Microplásticos (exemplo: bola azul) com 10 micrómetros observados com o microscópio ótico. Foto: DR

Embora as fibras sejam em menor quantidade, também são preocupantes devido à “possível quebra em fragmentos menores e o seu potencial impacto na saúde respiratória também”, esclarece a doutoranda da FCUP que está a ser orientada pelos docentes e investigadores da FCUP, Luís Pinto da Silva, Joaquim Esteves da Silva e Helena Ribeiro.

Para este trabalho, os investigadores recolheram, duas vezes por semana, as amostras de microplásticos e de fibras de um coletor atmosférico colocado nos jardins das traseiras do edifício FC2/3 da FCUP. Os dados foram posteriormente analisados com a ajuda de um microscópio ótico. 

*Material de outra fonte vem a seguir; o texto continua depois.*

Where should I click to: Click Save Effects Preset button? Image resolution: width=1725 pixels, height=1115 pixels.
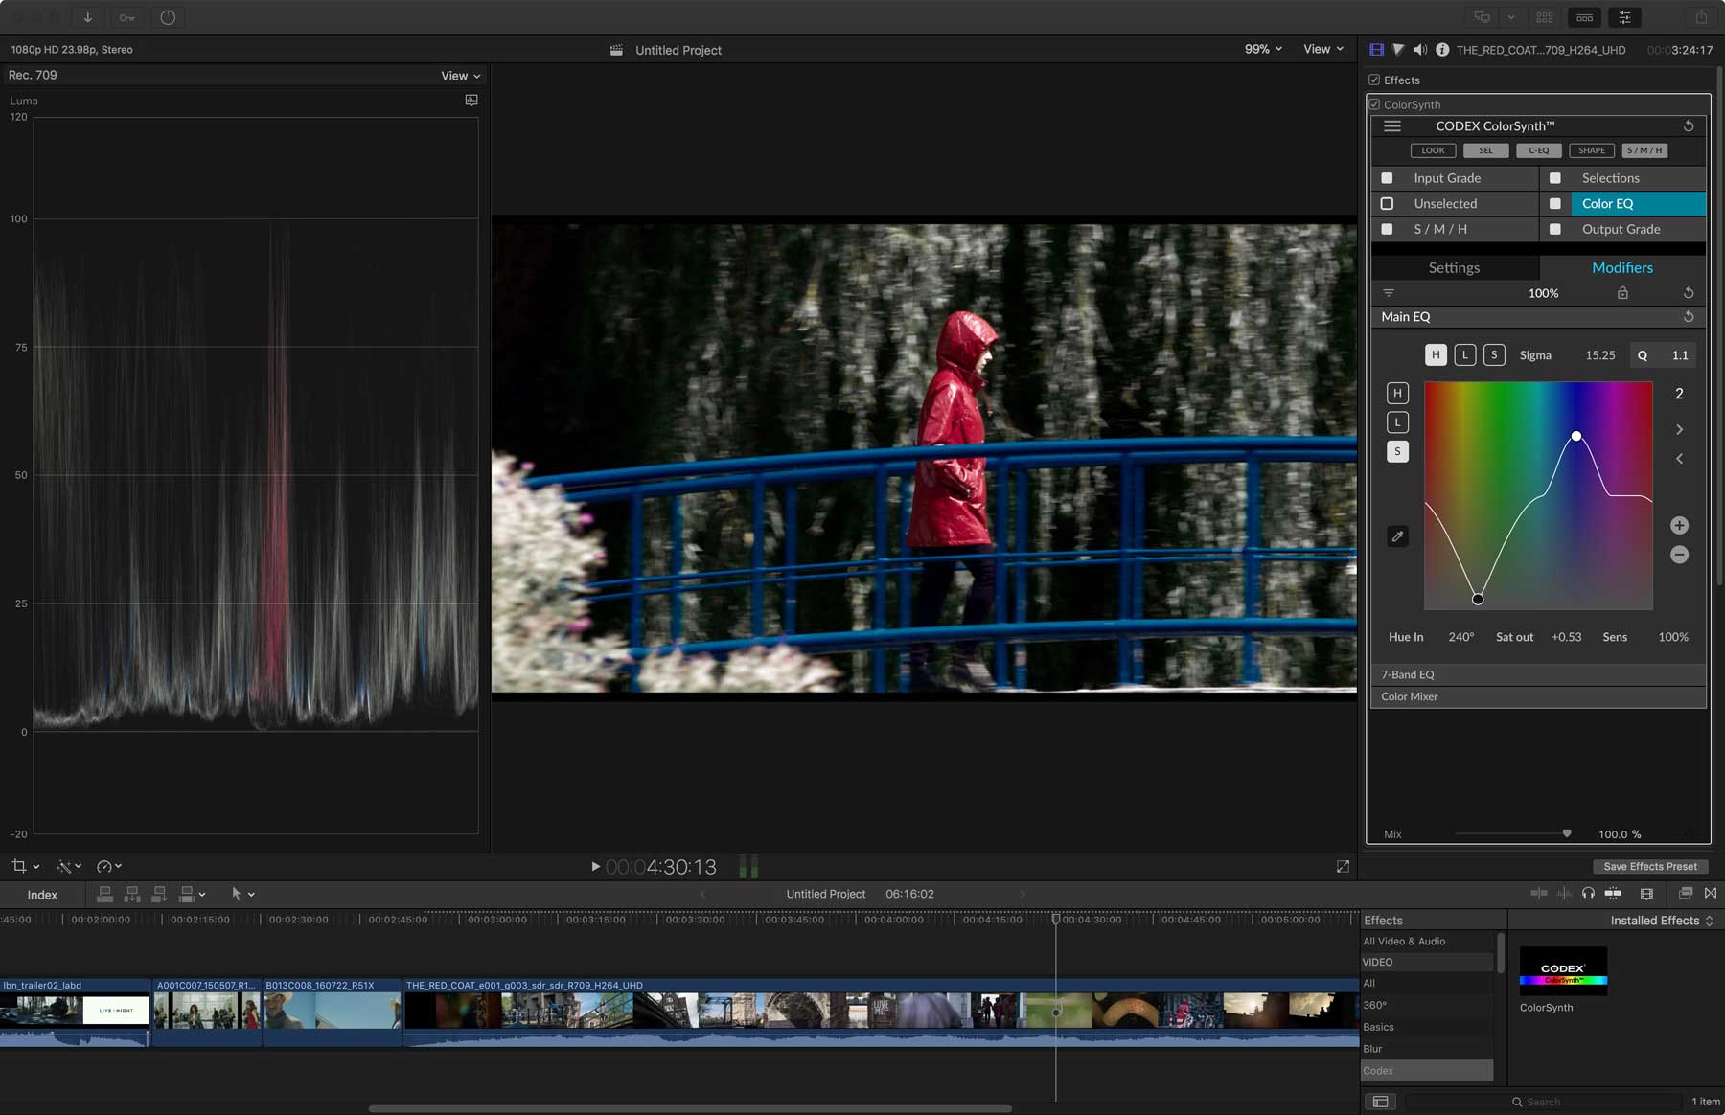click(x=1649, y=867)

Passo crucial para o mapeamento dos níveis de microplásticos no ar em Portugal

Em Portugal, apenas um estudo de caso sobre microplásticos no ar, realizado na cidade de Aveiro, foi publicado em 2020. Apesar do crescente interesse global no tema, de acordo com os investigadores, nos últimos anos não houve qualquer outro estudo sobre a presença de microplásticos na atmosfera do país. “É muito difícil estudar e analisar os microplásticos do ar em comparação com os da água ou do solo, porque é mais complicado isolar a amostra; por isso, é importante haver uma monitorização contínua para saber as quantidades que são transportadas”, explica Yuliya, que espera que este seja um passo crucial para a criação de um mapeamento dos níveis de microplásticos no ar. 

Os investigadores continuam a recolher dados na FCUP e também estão ainda a analisar dados recolhidos das cidades de Guarda e de Coimbra, que permitirão um trabalho mais abrangente e representativo.

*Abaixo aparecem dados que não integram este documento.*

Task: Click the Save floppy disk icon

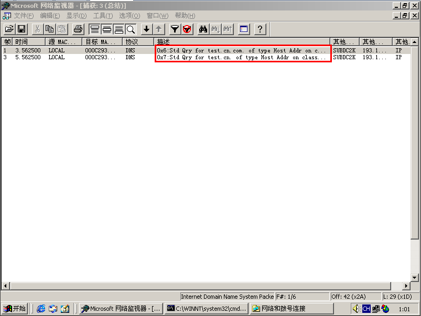Action: (21, 29)
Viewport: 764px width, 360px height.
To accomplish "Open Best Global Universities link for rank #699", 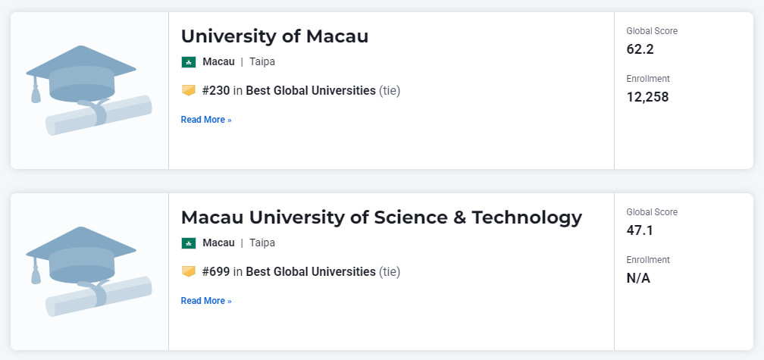I will pos(311,271).
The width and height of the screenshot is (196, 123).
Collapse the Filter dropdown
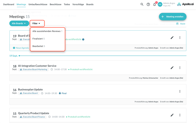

Avaliar os riscos potenciais para a saúde humana e explorar estratégias de mitigação

Com este trabalho, os cientistas alertam para a necessidade de monitorização contínua e de recolher mais dados para que se consiga perceber a extensão deste problema, avaliar os riscos potenciais para a saúde humana e explorar estratégias de mitigação direcionadas para abordar os riscos à saúde associados com os microplásticos que se encontram em ambiente atmosférico. 

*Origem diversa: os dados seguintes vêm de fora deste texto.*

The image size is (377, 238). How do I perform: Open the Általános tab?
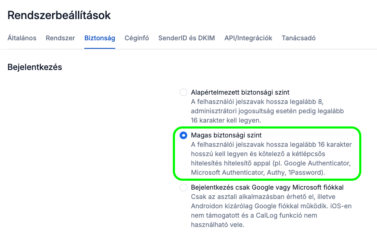click(22, 38)
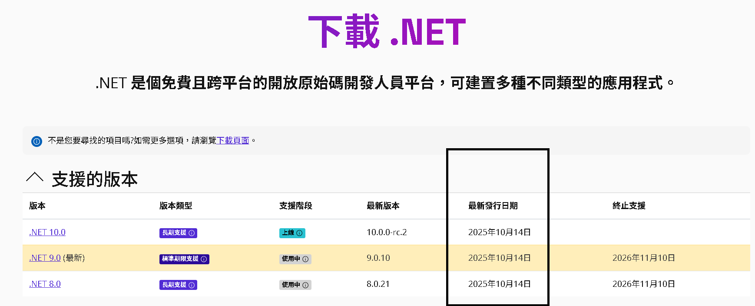Click the 10.0.0-rc.2 version cell
The height and width of the screenshot is (306, 755).
coord(387,232)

“Quando as taxas exatas de inalação forem estabelecidas e os efeitos dos microplásticos – incluindo os polímeros e os contaminantes associados – na saúde forem melhor compreendidos, poderá, entre outros, ser possível correlacionar o aumento de certas doenças, como o cancro e a asma, com os níveis de microplásticos no ar”, concretiza Yuliya. 

Perante este cenário, destacam os investigadores, “torna-se essencial intensificar os esforços de investigação e promover políticas públicas eficazes para reduzir a exposição a esses microplásticos e minimizar seus potenciais impactos a longo prazo”.